#### GIVEN ENTRIES

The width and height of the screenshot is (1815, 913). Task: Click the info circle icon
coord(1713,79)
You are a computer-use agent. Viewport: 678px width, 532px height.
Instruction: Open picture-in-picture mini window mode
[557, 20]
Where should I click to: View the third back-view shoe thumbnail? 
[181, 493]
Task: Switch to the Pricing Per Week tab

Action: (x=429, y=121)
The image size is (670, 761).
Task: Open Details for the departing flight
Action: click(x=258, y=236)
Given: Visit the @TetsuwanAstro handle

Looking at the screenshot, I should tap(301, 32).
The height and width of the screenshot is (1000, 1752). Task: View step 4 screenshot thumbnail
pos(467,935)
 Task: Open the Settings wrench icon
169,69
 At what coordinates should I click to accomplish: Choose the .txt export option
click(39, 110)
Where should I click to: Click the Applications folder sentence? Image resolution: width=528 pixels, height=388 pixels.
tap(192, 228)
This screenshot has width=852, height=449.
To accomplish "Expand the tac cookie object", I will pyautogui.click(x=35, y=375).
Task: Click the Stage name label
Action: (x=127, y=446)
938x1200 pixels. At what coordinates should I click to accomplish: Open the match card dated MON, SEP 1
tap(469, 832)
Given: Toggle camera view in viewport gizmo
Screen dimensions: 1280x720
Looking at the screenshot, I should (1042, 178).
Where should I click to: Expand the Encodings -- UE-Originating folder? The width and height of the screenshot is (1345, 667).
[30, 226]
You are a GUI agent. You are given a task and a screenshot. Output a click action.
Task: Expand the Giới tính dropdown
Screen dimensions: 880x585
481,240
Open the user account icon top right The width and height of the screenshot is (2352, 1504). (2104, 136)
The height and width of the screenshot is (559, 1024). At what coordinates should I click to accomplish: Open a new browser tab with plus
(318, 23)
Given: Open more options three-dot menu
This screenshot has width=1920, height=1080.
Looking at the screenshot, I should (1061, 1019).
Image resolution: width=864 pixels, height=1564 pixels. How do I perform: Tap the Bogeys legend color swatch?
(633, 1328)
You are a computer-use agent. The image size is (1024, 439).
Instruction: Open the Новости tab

########

Repeat every line of the material above word for word, leaving nothing out and changing nothing.

The width and height of the screenshot is (1815, 913). Task: Click the info circle icon
coord(1713,79)
You are a computer-use agent. Viewport: 678px width, 532px height.
Instruction: Open picture-in-picture mini window mode
[557, 20]
Where should I click to: View the third back-view shoe thumbnail? 
[181, 493]
Task: Switch to the Pricing Per Week tab

Action: (x=429, y=121)
The image size is (670, 761).
Task: Open Details for the departing flight
Action: click(x=258, y=236)
Given: Visit the @TetsuwanAstro handle

Looking at the screenshot, I should tap(301, 32).
The height and width of the screenshot is (1000, 1752). Task: View step 4 screenshot thumbnail
pos(467,935)
 Task: Open the Settings wrench icon
169,69
 At what coordinates should I click to accomplish: Choose the .txt export option
click(39, 110)
Where should I click to: Click the Applications folder sentence? Image resolution: width=528 pixels, height=388 pixels.
tap(192, 228)
This screenshot has width=852, height=449.
To accomplish "Expand the tac cookie object", I will pyautogui.click(x=35, y=375).
Task: Click the Stage name label
Action: (x=127, y=446)
938x1200 pixels. At what coordinates should I click to accomplish: Open the match card dated MON, SEP 1
tap(469, 832)
Given: Toggle camera view in viewport gizmo
Screen dimensions: 1280x720
Looking at the screenshot, I should (1042, 178).
Where should I click to: Expand the Encodings -- UE-Originating folder? The width and height of the screenshot is (1345, 667).
[30, 226]
You are a GUI agent. You are given a task and a screenshot. Output a click action.
Task: Expand the Giới tính dropdown
Screen dimensions: 880x585
481,240
Open the user account icon top right The width and height of the screenshot is (2352, 1504). (2104, 136)
The height and width of the screenshot is (559, 1024). At what coordinates should I click to accomplish: Open a new browser tab with plus
(318, 23)
Given: Open more options three-dot menu
This screenshot has width=1920, height=1080.
Looking at the screenshot, I should (1061, 1019).
Image resolution: width=864 pixels, height=1564 pixels. How do I perform: Tap the Bogeys legend color swatch?
(633, 1328)
You are a computer-use agent. The image size is (1024, 439).
Instruction: Open the Новости tab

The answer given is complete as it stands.